What first aroused a sense of oddity was the thin layer of loose rolling tobacco that carpeted the entire floor. Suffice to say rolling your own cigarettes is basically unheard of in the United States. My eyes wandered to a desk in the room, where one of the Romanians was dutifully, yet aloofly creating a cigarette from the mound of tobacco in front of him.
It seemed like an archaic practice to me, and I felt as if I was an anthropologist watching some shamanic ritual and taking mental notes.
Then there was an array of Native American iconography scattered around the room, a Buddha head framed by a tie-dye sheet, prominently displayed metal ritual equipment seemingly designed for staging pagan rites, a flag of the USSR, and a pair of passed out stoners sleeping in makeshift pillow beds. It was barely into the evening, 6:00 p.m. at the latest. But the autumn dusk accentuated the already hazy visibility.

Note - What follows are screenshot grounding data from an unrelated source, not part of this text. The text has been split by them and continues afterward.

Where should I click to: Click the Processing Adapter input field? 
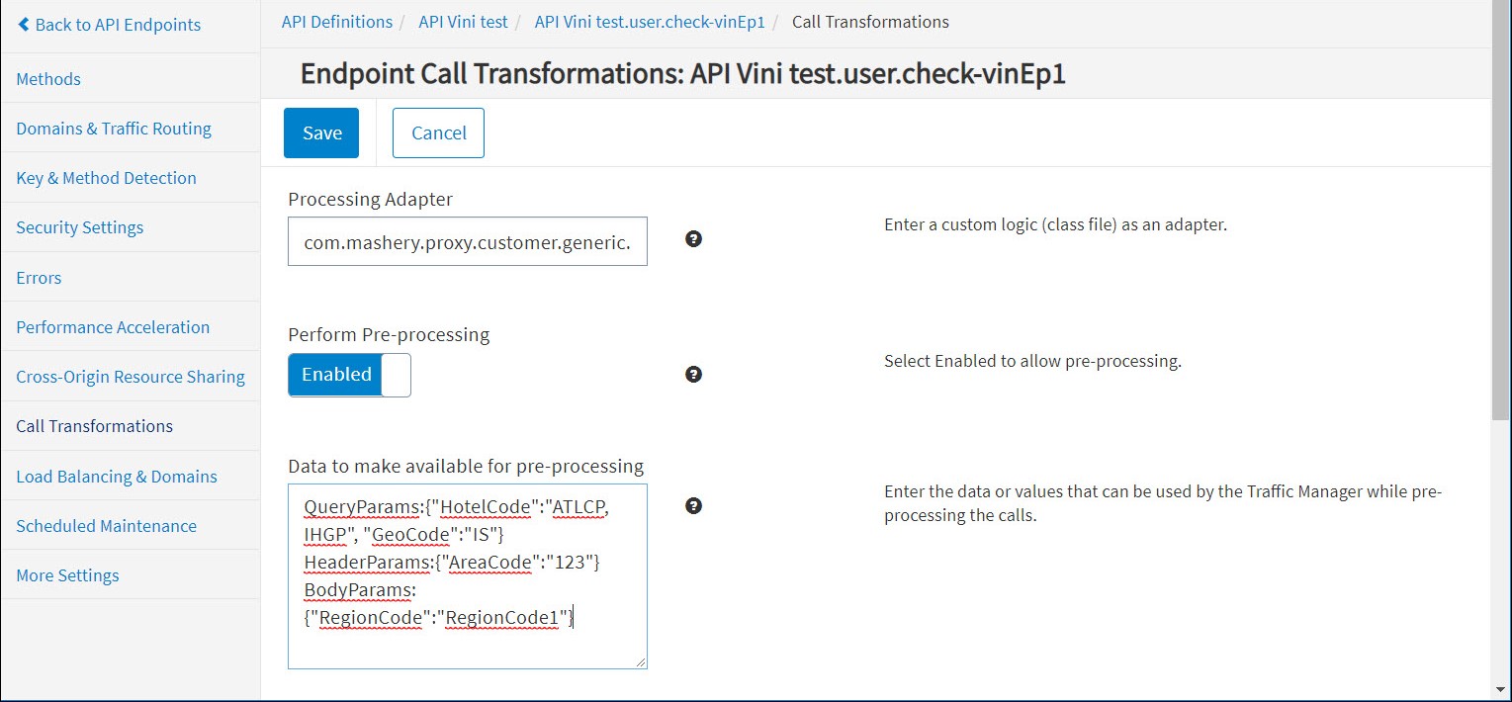[467, 241]
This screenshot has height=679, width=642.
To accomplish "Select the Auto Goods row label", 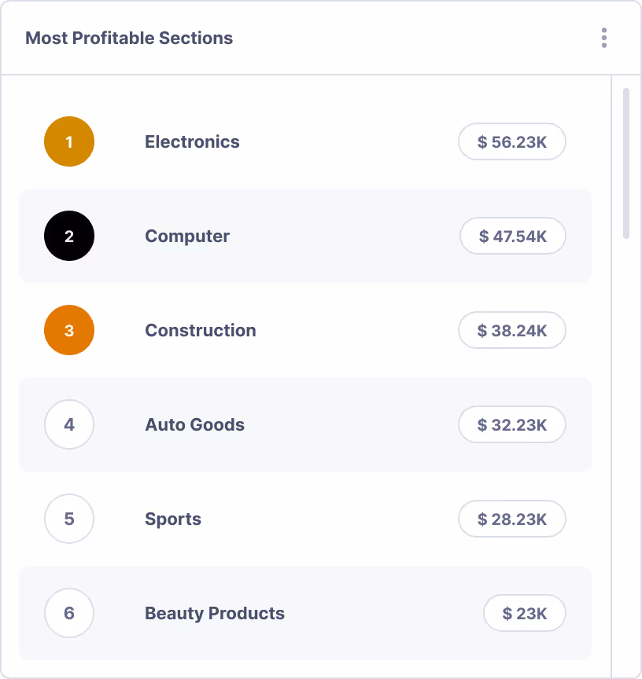I will click(194, 425).
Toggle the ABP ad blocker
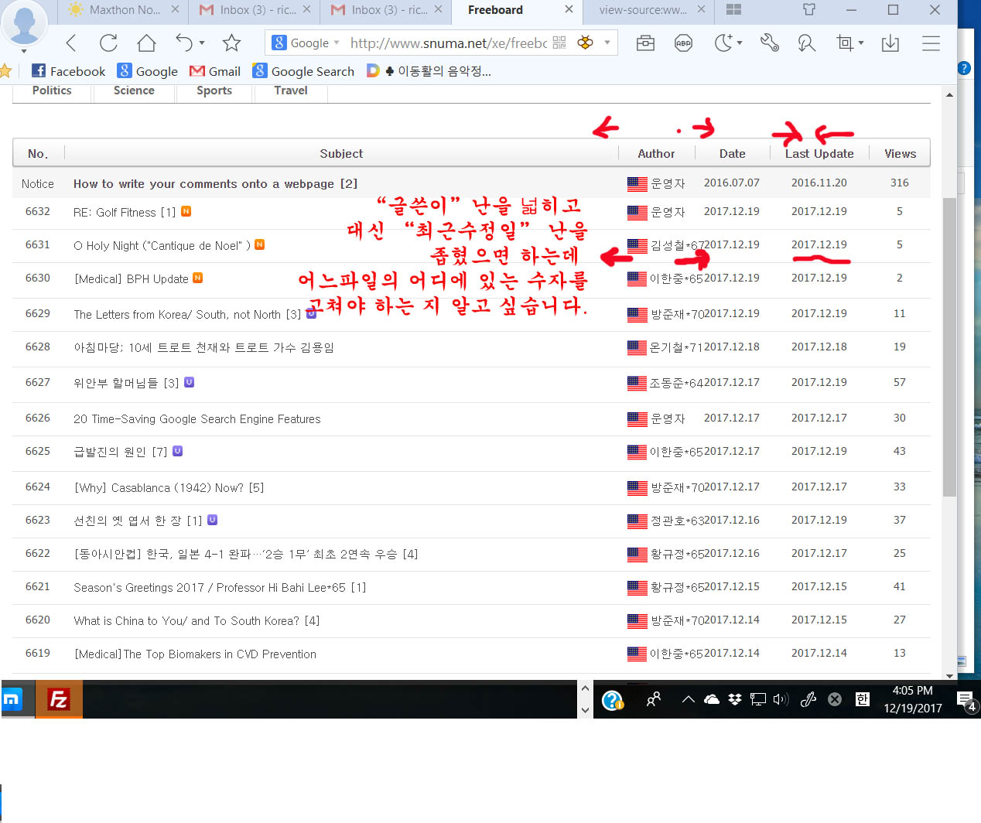The image size is (981, 823). coord(683,43)
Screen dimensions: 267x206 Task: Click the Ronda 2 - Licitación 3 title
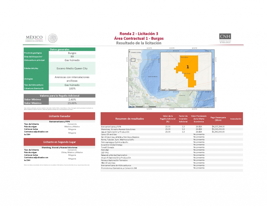139,34
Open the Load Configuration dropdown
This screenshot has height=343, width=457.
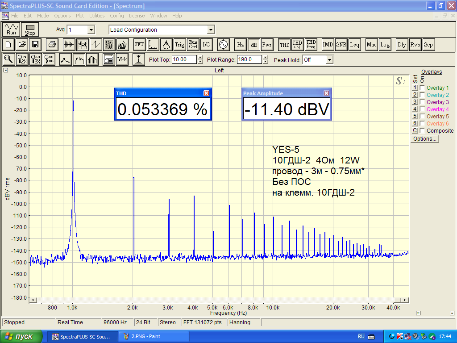click(x=211, y=30)
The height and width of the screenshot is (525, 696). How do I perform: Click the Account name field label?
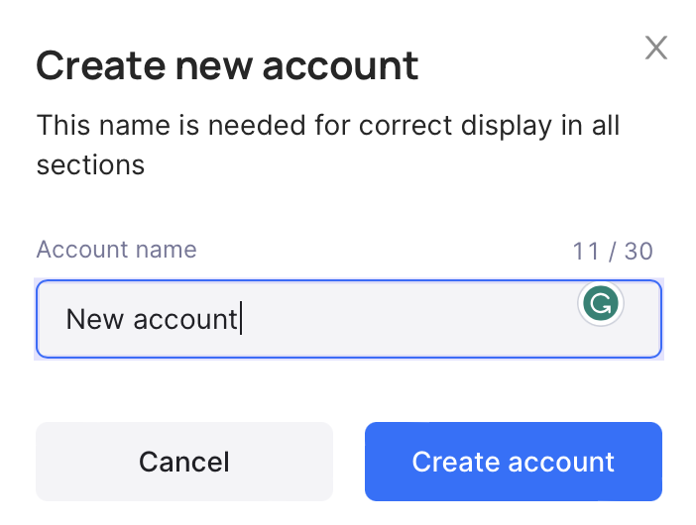(116, 250)
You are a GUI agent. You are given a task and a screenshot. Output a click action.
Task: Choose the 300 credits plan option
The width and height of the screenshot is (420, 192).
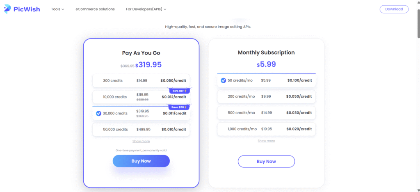pos(141,80)
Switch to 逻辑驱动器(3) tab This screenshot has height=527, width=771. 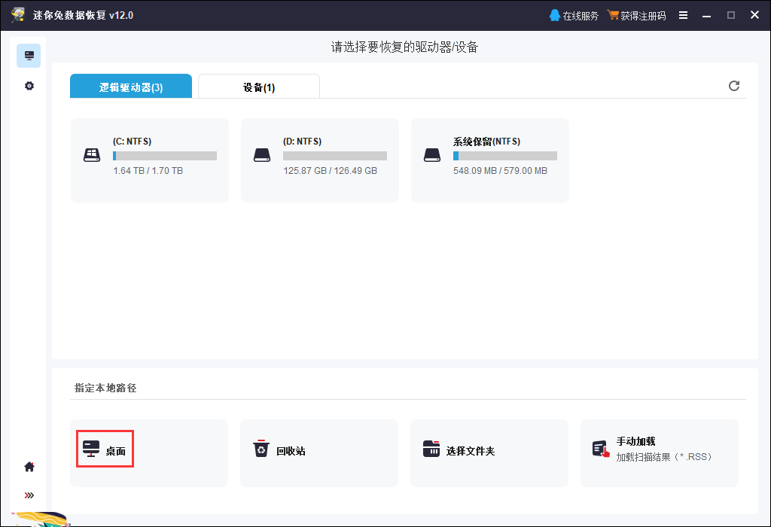[x=131, y=87]
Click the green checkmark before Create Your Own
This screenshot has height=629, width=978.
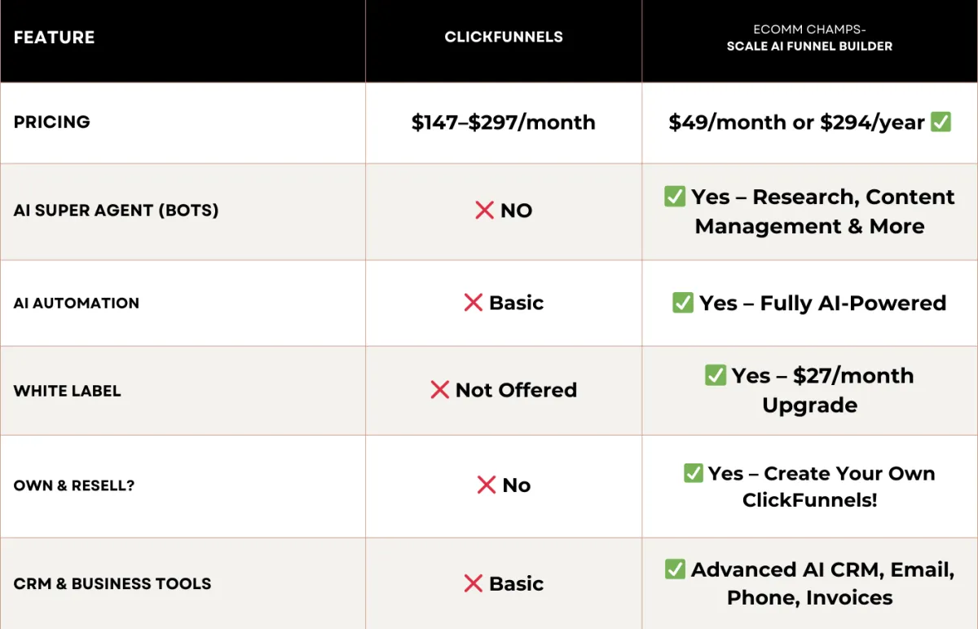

“Oh, they’re okay,” the Romanian who opened the door remarked, sensing our alarm. (I should note I literally have no idea what their names were, nor did I then.) “They were high as fuck earlier.” (It was a weekday.)
“You into Buddhism?” I replied, gesturing toward the bust of Siddhartha and desperately trying to find some common ground. “Same.” I was there strictly to buy drugs, but I try to appreciate a fellow traveler when I meet one.
“Oh yeah man,” a different Romanian answered, emerging from a bed on the other side of the room. This Romanian would become the only one I can really differentiate from the others in my memory, and was the most inscrutable of all. Let’s just call him Drew, because I truly don’t remember.
Drew had a gigantic tattoo of an eagle on his back, a chain-smoking habit, and a proclivity for older women, mostly of the prostitute variety. I only know the first and last bits of the aforementioned trifecta because he later got busted by the cops (for something?), and was dragged shirtless into the hallway together with a thirtysomething woman complaining about not getting paid. (I watched this commotion unfold — quite voyeuristically — through the safety of my door’s peephole.)
It seemed as though Drew had just been awakened back to reality by my question, and was now once again a slave to his corporeal form. He picked up a pack of American Spirits from his desk, “Want a cigarette?”
My friend and I looked at each other, at the huddled pair of knocked-out junkies on the floor, glanced back at Drew, and then back at each other. Giving that “fuck it bro” nod to one another, we followed Drew into the bathroom for a dart. (I was slightly disappointed we weren’t going to smoke one of the rollies that his other roommate was making.)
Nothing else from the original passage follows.